Spider Cloud Tool
Enterprise web scraping, crawling and search with proxy support
|
The Spider Cloud tool provides enterprise-grade web scraping, crawling, and search with advanced proxy support and intelligent content extraction.
Installation
import "github.com/model-box/agent-kit/tool/spider_cloud"
Setup
Requirements
- Spider Cloud API Key: Sign up at Spider Cloud
- API Access: Various pricing tiers available
Environment Variables
export SPIDER_CLOUD_API_KEY="your-spider-cloud-api-key"
Usage
package main
import (
"context"
"os"
"github.com/model-box/agent-kit/agent"
"github.com/model-box/agent-kit/model"
"github.com/model-box/agent-kit/session"
"github.com/model-box/agent-kit/tool/spider_cloud"
)
func main() {
// Create Spider Cloud tools
spiderTools := spider_cloud.NewSpiderCloudTools()
// Create model
model := model.Model("gpt-4o").
SetAPIKey(os.Getenv("OPENAI_API_KEY"))
// Create agent with Spider Cloud tools
agent := agent.New().
SetModel(model).
SetSystemPrompt("You are a web research assistant with advanced scraping capabilities.").

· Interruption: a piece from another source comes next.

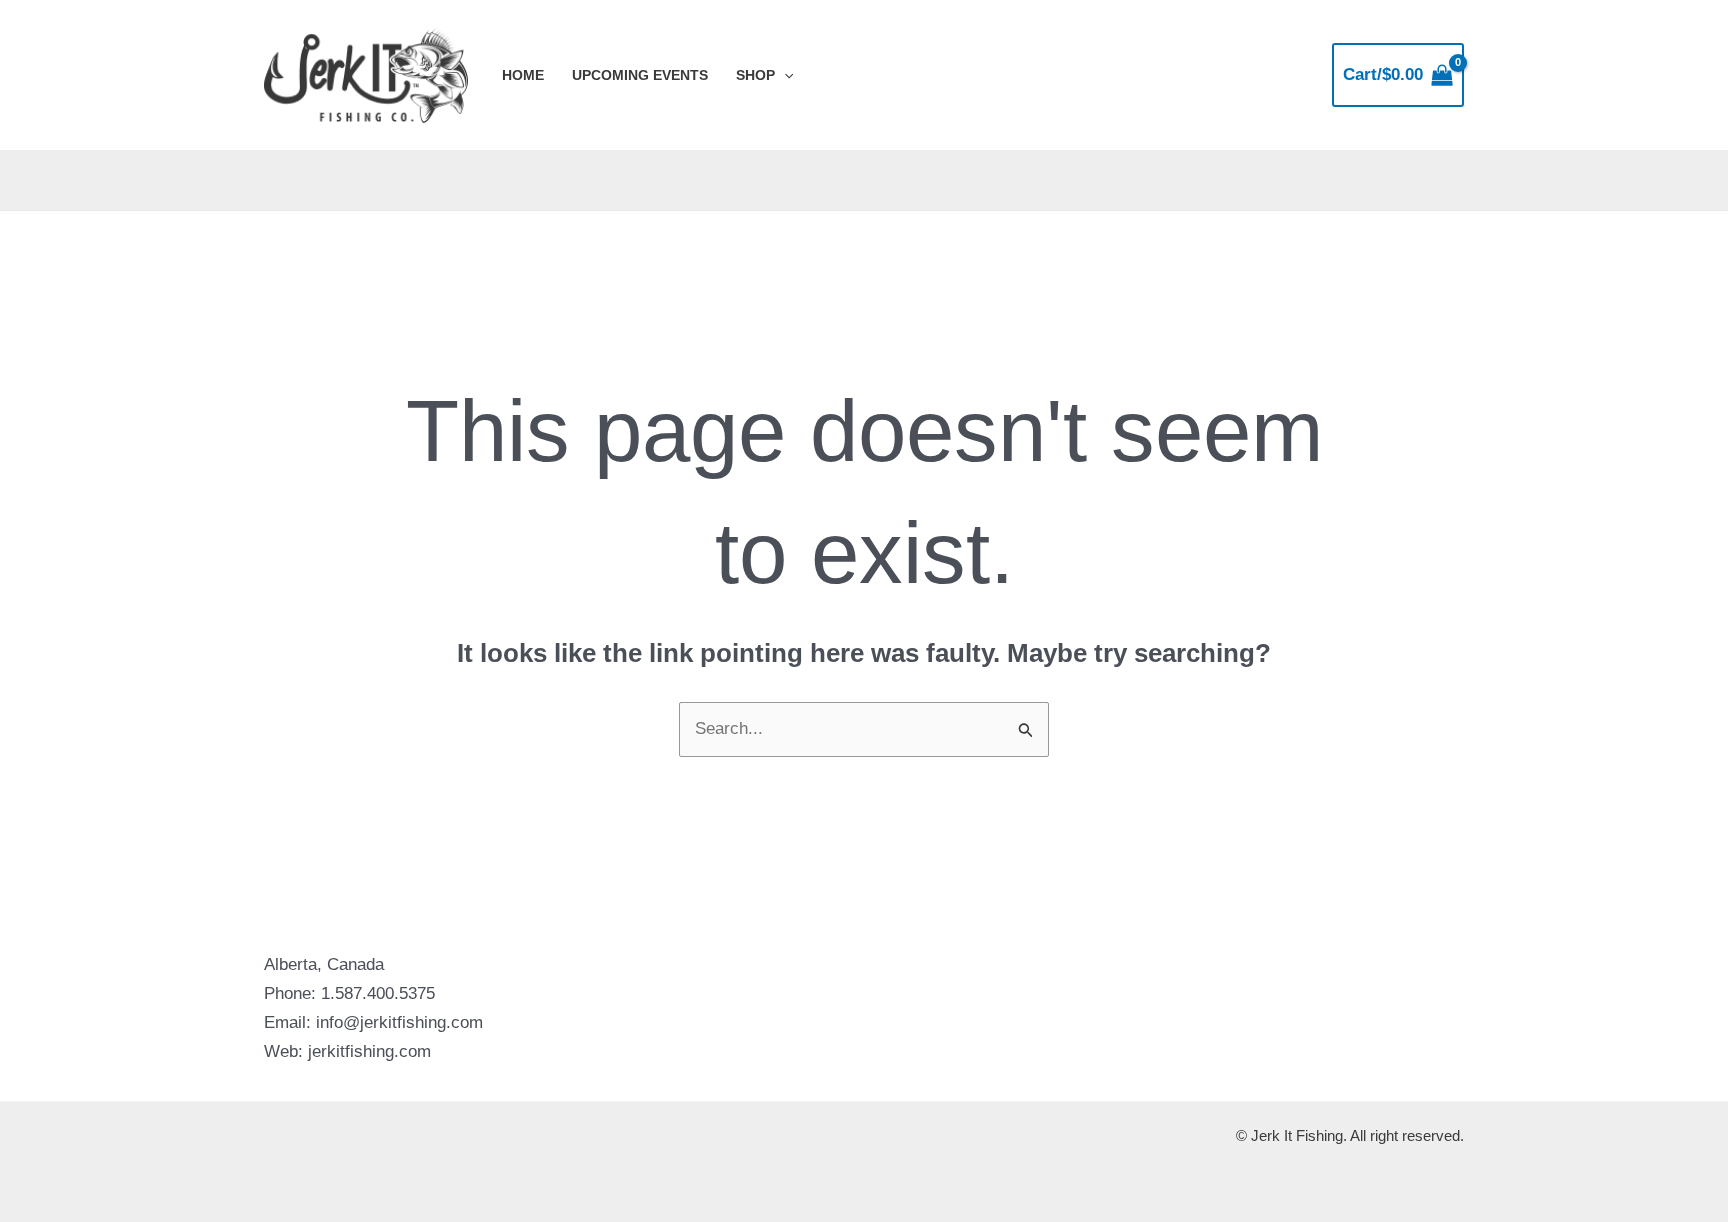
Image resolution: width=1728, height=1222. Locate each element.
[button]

AddTool(spiderTools.Scrape()).
AddTool(spiderTools.Crawl()).
AddTool(spiderTools.Search())
// Create session and run
session := session.New(agent)
ctx := context.Background()
response, err := session.Run(ctx, []agent.ChatMessage{
agent.NewUserMessage("Search for 'machine learning tutorials' and fetch content of top results"),
}, nil)
if err != nil {
panic(err)
}
println(response.GetLastMessage().GetContent())
}
Available Tools
spider_scrape
Advanced webpage scraping with multiple options.
Parameter | Type | Required | Description |
---|---|---|---|
url | string | Yes | The URL to scrape |
return_formats | []string | No | Content formats: ["markdown", "html", "text"] |
request_type | string | No | "http", "chrome", "smart" (default: "http") |
custom_headers | map[string]string | No | Custom HTTP headers |
cookies | []Cookie | No | Cookies to send with request |
proxy_config | ProxyConfig | No | Proxy configuration |
store_cookies | bool | No | Store cookies from response |
metadata | bool | No | Include metadata in response |
readability | bool | No | Use readability mode (default: true) |
spider_crawl
Crawl websites with configurable depth and filters.
Parameter | Type | Required | Description |
---|---|---|---|
url | string | Yes | The starting URL to crawl |
limit | int | No | Maximum pages to crawl (default: 10, max: 500) |
depth | int | No | Maximum crawl depth (default: 3) |
allowed_domains | []string | No | Domains to restrict crawling to |
blacklist_patterns | []string | No | URL patterns to exclude |
whitelist_patterns | []string | No | URL patterns to include |
return_formats | []string | No | Content formats: ["markdown", "html", "text"] |
request_type | string | No | "http", "chrome", "smart" |
readability | bool | No | Use readability mode (default: true) |
spider_search
Search the web with optional content fetching.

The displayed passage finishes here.